━━━━━ Provided data ━━━━━
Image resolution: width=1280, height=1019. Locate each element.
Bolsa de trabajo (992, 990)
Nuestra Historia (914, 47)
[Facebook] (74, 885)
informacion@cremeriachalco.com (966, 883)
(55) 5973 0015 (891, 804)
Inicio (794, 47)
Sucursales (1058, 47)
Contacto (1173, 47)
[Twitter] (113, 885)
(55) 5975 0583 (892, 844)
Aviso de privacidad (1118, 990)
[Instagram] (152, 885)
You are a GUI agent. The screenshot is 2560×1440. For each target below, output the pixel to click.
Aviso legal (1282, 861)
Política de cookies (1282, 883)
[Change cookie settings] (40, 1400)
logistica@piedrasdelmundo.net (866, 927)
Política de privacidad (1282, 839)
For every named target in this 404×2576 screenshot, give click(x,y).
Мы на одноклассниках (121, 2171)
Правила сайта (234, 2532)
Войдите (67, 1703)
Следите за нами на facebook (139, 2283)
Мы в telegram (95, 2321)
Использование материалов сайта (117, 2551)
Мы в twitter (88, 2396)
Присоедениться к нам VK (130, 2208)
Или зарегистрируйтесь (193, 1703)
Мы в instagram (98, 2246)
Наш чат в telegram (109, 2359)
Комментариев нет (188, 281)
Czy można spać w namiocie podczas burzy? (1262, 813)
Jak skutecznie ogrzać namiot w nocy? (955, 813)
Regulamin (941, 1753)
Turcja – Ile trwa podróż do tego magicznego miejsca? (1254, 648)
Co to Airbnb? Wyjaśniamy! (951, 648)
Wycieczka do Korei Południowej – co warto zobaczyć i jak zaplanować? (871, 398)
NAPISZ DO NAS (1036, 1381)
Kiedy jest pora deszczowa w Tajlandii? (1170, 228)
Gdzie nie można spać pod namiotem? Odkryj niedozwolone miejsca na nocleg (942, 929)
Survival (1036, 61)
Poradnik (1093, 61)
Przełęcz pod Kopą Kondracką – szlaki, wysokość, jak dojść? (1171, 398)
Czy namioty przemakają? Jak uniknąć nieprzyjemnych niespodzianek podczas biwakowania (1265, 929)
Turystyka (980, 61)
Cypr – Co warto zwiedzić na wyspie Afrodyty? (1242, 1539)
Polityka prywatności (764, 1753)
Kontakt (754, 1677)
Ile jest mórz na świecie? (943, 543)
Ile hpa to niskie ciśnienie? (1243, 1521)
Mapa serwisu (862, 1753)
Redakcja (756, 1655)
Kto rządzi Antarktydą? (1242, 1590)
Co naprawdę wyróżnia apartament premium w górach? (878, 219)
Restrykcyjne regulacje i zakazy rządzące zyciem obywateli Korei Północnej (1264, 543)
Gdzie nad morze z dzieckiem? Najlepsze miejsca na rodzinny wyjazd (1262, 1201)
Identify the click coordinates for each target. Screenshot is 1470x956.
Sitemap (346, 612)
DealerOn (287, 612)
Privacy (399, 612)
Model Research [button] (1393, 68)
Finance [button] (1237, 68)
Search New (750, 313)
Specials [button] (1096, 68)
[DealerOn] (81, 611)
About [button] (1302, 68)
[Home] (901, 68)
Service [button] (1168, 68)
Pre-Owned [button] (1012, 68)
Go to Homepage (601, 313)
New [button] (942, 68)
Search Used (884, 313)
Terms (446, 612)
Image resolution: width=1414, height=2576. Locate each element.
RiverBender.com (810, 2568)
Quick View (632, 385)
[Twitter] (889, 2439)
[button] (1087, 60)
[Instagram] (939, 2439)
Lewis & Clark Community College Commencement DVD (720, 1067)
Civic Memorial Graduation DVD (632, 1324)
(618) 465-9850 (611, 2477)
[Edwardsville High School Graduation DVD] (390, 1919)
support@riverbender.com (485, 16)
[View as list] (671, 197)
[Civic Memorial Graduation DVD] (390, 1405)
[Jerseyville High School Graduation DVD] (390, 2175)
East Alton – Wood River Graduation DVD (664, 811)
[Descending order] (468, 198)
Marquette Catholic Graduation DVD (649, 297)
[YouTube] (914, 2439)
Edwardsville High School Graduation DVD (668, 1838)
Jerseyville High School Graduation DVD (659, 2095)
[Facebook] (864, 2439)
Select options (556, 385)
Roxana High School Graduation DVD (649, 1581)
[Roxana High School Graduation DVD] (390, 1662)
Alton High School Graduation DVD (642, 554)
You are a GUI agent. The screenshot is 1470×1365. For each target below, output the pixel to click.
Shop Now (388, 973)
━━━━━
▸ **Work task**: When you reply, retype each line exactly as it appears above.

▸ **Output for this exercise**:
Image resolution: width=1280, height=1019. Locate each element.
Bolsa de trabajo (992, 990)
Nuestra Historia (914, 47)
[Facebook] (74, 885)
informacion@cremeriachalco.com (966, 883)
(55) 5973 0015 (891, 804)
Inicio (794, 47)
Sucursales (1058, 47)
Contacto (1173, 47)
[Twitter] (113, 885)
(55) 5975 0583 (892, 844)
Aviso de privacidad (1118, 990)
[Instagram] (152, 885)
You are a GUI agent. The screenshot is 2560×1440. For each target below, output the pixel to click.
Aviso legal (1282, 861)
Política de cookies (1282, 883)
[Change cookie settings] (40, 1400)
logistica@piedrasdelmundo.net (866, 927)
Política de privacidad (1282, 839)
For every named target in this 404×2576 screenshot, give click(x,y).
Мы на одноклассниках (121, 2171)
Правила сайта (234, 2532)
Войдите (67, 1703)
Следите за нами на facebook (139, 2283)
Мы в telegram (95, 2321)
Использование материалов сайта (117, 2551)
Мы в twitter (88, 2396)
Присоедениться к нам VK (130, 2208)
Или зарегистрируйтесь (193, 1703)
Мы в instagram (98, 2246)
Наш чат в telegram (109, 2359)
Комментариев нет (188, 281)
Czy można spać w namiocie podczas burzy? (1262, 813)
Jak skutecznie ogrzać namiot w nocy? (955, 813)
Regulamin (941, 1753)
Turcja – Ile trwa podróż do tego magicznego miejsca? (1254, 648)
Co to Airbnb? Wyjaśniamy! (951, 648)
Wycieczka do Korei Południowej – co warto zobaczyć i jak zaplanować? (871, 398)
NAPISZ DO NAS (1036, 1381)
Kiedy jest pora deszczowa w Tajlandii? (1170, 228)
Gdzie nie można spać pod namiotem? Odkryj niedozwolone miejsca na nocleg (942, 929)
Survival (1036, 61)
Poradnik (1093, 61)
Przełęcz pod Kopą Kondracką – szlaki, wysokość, jak dojść? (1171, 398)
Czy namioty przemakają? Jak uniknąć nieprzyjemnych niespodzianek podczas biwakowania (1265, 929)
Turystyka (980, 61)
Cypr – Co warto zwiedzić na wyspie Afrodyty? (1242, 1539)
Polityka prywatności (764, 1753)
Kontakt (754, 1677)
Ile jest mórz na świecie? (943, 543)
Ile hpa to niskie ciśnienie? (1243, 1521)
Mapa serwisu (862, 1753)
Redakcja (756, 1655)
Kto rządzi Antarktydą? (1242, 1590)
Co naprawdę wyróżnia apartament premium w górach? (878, 219)
Restrykcyjne regulacje i zakazy rządzące zyciem obywateli Korei Północnej (1264, 543)
Gdzie nad morze z dzieckiem? Najlepsze miejsca na rodzinny wyjazd (1262, 1201)
Identify the click coordinates for each target. Screenshot is 1470x956.
Sitemap (346, 612)
DealerOn (287, 612)
Privacy (399, 612)
Model Research [button] (1393, 68)
Finance [button] (1237, 68)
Search New (750, 313)
Specials [button] (1096, 68)
[DealerOn] (81, 611)
About [button] (1302, 68)
[Home] (901, 68)
Service [button] (1168, 68)
Pre-Owned [button] (1012, 68)
Go to Homepage (601, 313)
New [button] (942, 68)
Search Used (884, 313)
Terms (446, 612)
Image resolution: width=1414, height=2576. Locate each element.
RiverBender.com (810, 2568)
Quick View (632, 385)
[Twitter] (889, 2439)
[button] (1087, 60)
[Instagram] (939, 2439)
Lewis & Clark Community College Commencement DVD (720, 1067)
Civic Memorial Graduation DVD (632, 1324)
(618) 465-9850 (611, 2477)
[Edwardsville High School Graduation DVD] (390, 1919)
support@riverbender.com (485, 16)
[View as list] (671, 197)
[Civic Memorial Graduation DVD] (390, 1405)
[Jerseyville High School Graduation DVD] (390, 2175)
East Alton – Wood River Graduation DVD (664, 811)
[Descending order] (468, 198)
Marquette Catholic Graduation DVD (649, 297)
[YouTube] (914, 2439)
Edwardsville High School Graduation DVD (668, 1838)
Jerseyville High School Graduation DVD (659, 2095)
[Facebook] (864, 2439)
Select options (556, 385)
Roxana High School Graduation DVD (649, 1581)
[Roxana High School Graduation DVD] (390, 1662)
Alton High School Graduation DVD (642, 554)
You are a GUI agent. The screenshot is 1470×1365. For each target below, output the pixel to click.
Shop Now (388, 973)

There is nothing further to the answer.